The American Council on Education, which represents more than 1,700 colleges and universities, issued a brief in March saying that courts would likely uphold the right of institutions to mandate COVID-19 vaccinations in line with existing flu vaccination requirements.
Eight states-Alabama, Arizona, Arkansas, Florida, Montana, Oklahoma, Tennessee and Utah-have enacted legislation to block schools and colleges from requiring COVID-19 vaccination or proof of vaccination. At least three states-Arizona, Arkansas and Oklahoma-have outlawed the mandatory wearing of masks in schools.
Questions remain over whether public educational institutions have the legal right to mandate inoculations as the vaccines used in the US have not been fully approved by the US Food and Drug Administration.
An Ohio bill, signed into law on July 14, prohibits public schools and colleges in the state from requiring individuals to receive vaccines that have not been granted full approval by the FDA.
In New York, Governor Andrew Cuomo has said mandates must wait for full FDA approval, a position adopted by both the state and city university systems.
The Los Angeles Community College District has reached a similar conclusion, according to the Los Angeles Times.
"You cannot legally make people take an 'emergency vaccine', which is why there are no laws passed at the federal or state levels to mandate COVID-19 vaccines," said William Boyer, the district spokesman.

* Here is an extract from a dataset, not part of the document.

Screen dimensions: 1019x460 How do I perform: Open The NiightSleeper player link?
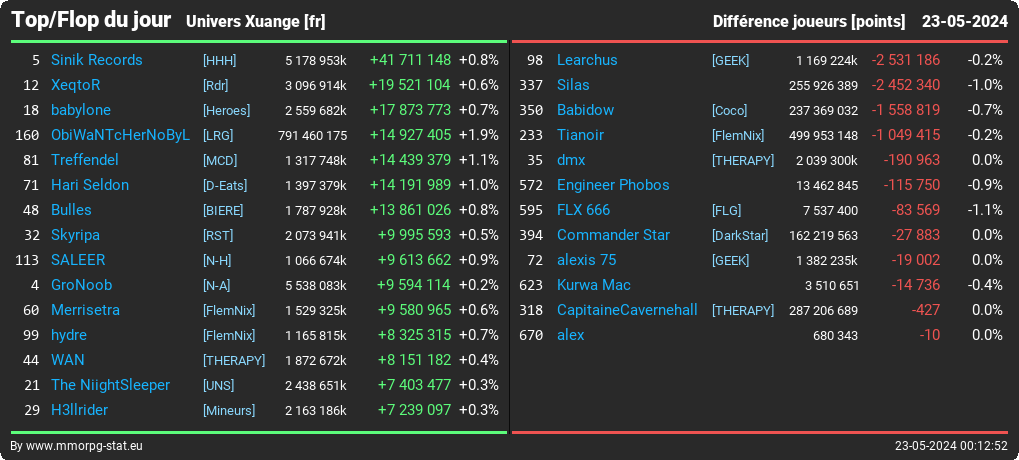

A vaccine mandate under emergency-use authorization could also be viewed as undermining an individual's federal right of refusal, Mark LeForestier, California Community Colleges general counsel, said in a May legal advisory, the Los Angeles Times reported. If educational benefits or employment rights were adversely affected this could invite litigation alleging that the institutions are facilitating unlawful human experimentation, the advisory said.